Film: Oppenheimer

I approach Christopher Nolan with a dose of skepticism for a number of reasons, not least of which is his track record of broad award-season appeal and box-office success—which is probably just my inner defiant streak. Certainly Oppenheimer (2023), of the Barbenheimer craze and recent Oscar dominance, more than qualifies on that front. Additionally, though, Nolan simply has a history of producing films so technically proficient I can’t even tell if I’m enjoying them (looking at you, Tenet), so a certain suspicious distance seems healthy. In Oppenheimer’s case, there’s also the historical angle to consider, placing as it does a controversial figure’s life in the hands of a master manipulator. All that said, and while I do have a few problems with it, it’s easy to see why this one captivated so many.

Oppenheimer considers the life of J. Robert Oppenheimer (Cillian Murphy), the theoretical physicist who was responsible for leading the U.S. nuclear weapons development program during World War II. Murphy is in superb form, imbuing Oppenheimer with a tricky balance of charismatic mystique and cold inscrutability—an approach that suits the project, affording it to speculate subtly on personal motives, inner demons, and the emotional and psychological consequences of his important, world-changing work. The narrative eschews typical biopic rhythms, wherein linear events are awkwardly bashed into artificially dramatic shape. Instead, Nolan frames the story in complex multiple flashbacks. The foundational track is conventional: the early days of Oppenheimer’s career, and his rise to lead the Los Alamos project, collaborating with numerous other scientists and military personnel to develop the bomb. But this conventional origin story is filtered through the lenses of future events, reflecting back in retrospect. The first is a closed-room, star-chamber interview to reconsider Oppenheimer’s security clearance during the McCarthy Era. The second is a Congressional confirmation hearing for Lewis Strauss (Robert Downey, Jr.), whose interactions with Oppenheimer during Strauss’s leadership of the Atomic Energy Commission further inform the history. These three tracks unfold in skillful layers to provide both the basic timeline and multiple, more removed interpretations of it.

The strategy is deft and intelligent, because in the end, Nolan’s directorial execution is similar to Murphy’s performance: a tightrope walk of accessibility and unreadability, drawing the viewer in enough to relate to Oppenheimer without inscribing a bald political stance on him. This addressed a key worry going in; the development and use of nuclear weapons is by its very nature a political and ethical discussion, and it might have been tempting to choose sides, be didactic, or land on the nose.

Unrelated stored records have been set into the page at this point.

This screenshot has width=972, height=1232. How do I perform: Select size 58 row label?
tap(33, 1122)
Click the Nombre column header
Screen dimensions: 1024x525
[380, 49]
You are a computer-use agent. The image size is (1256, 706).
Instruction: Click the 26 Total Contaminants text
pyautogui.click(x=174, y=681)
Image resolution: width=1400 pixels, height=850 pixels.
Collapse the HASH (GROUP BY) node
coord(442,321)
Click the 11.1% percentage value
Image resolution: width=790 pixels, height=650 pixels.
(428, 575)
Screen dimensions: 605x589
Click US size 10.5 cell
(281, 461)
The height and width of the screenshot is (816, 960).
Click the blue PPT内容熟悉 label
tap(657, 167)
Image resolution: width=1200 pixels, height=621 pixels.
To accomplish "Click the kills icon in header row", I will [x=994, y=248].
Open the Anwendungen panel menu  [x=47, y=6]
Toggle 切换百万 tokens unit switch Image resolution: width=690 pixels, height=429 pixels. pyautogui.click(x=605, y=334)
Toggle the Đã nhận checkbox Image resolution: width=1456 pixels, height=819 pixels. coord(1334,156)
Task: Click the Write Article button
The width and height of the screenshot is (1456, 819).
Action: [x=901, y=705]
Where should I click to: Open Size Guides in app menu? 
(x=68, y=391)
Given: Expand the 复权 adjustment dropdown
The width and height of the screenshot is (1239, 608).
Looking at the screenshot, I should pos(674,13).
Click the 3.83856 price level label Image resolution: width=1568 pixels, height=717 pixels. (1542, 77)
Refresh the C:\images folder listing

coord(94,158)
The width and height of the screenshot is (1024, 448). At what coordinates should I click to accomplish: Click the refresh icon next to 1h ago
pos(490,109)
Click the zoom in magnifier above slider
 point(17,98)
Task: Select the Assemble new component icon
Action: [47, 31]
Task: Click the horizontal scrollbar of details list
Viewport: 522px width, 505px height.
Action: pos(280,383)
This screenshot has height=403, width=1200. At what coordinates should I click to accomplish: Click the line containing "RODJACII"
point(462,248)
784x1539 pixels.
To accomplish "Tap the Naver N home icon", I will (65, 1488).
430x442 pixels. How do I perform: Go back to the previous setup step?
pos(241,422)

The story does unfold as a rivalry between Oppenheimer and Strauss, but by no means are they framed as hero and villain; their conflict is merely used as a way of coming at the subject from different angles. Both points of view feel valid and understandable—about each other, and about the problems of a burgeoning nuclear age. And that’s true of the film as a whole, too: the subject matter is treated with nuance, acknowledging the urgency of the stakes and the complexity of the situation.

Would I have preferred a more progressive and diverse cast? Sure, although I suppose to a degree it’s understandable that the realms dominated by white men in the mid-twentieth century that are so key to the story—government, science, the military—would result in a cast dominated by white men. If you thought Barbie was a hot casting ticket, wait until you see Oppenheimer, which has an enormous cast of stars. Murphy and Downey, Jr. are unsurprisingly first rate, but there are other stand-outs; particularly noteworthy are Jason Clarke, Alden Ehrenreich, and Benny Safdie, but everyone is terrific. Alas, the only significant female characters are Oppenheimer’s fiery wife Kitty and his intense mistress Jean (wife and mistress, sigh); but they are played very well by Emily Blunt and Florence Pugh, respectively.

A handful of Nolanesque problems do occasionally creep into things. The breathless, artsy, distracting energy of the first twenty minutes verges on off-putting before the film finds a comfortable rhythm. At times, the editing and sound design threaten to overwhelm the content of the scenes—usually with some tactical intent, but still verging on the intrusive. Nolan’s work appeals to me much more when I’m not noticing his technique, but he has a tendency to lean into big, deliberate swings, and while they’re usually effective, they often feel overwrought. Numerous quibbles aside, Oppenheimer is an epic, flashy, intense film about a fascinating subject, beautifully produced and full of capable dramatic firepower.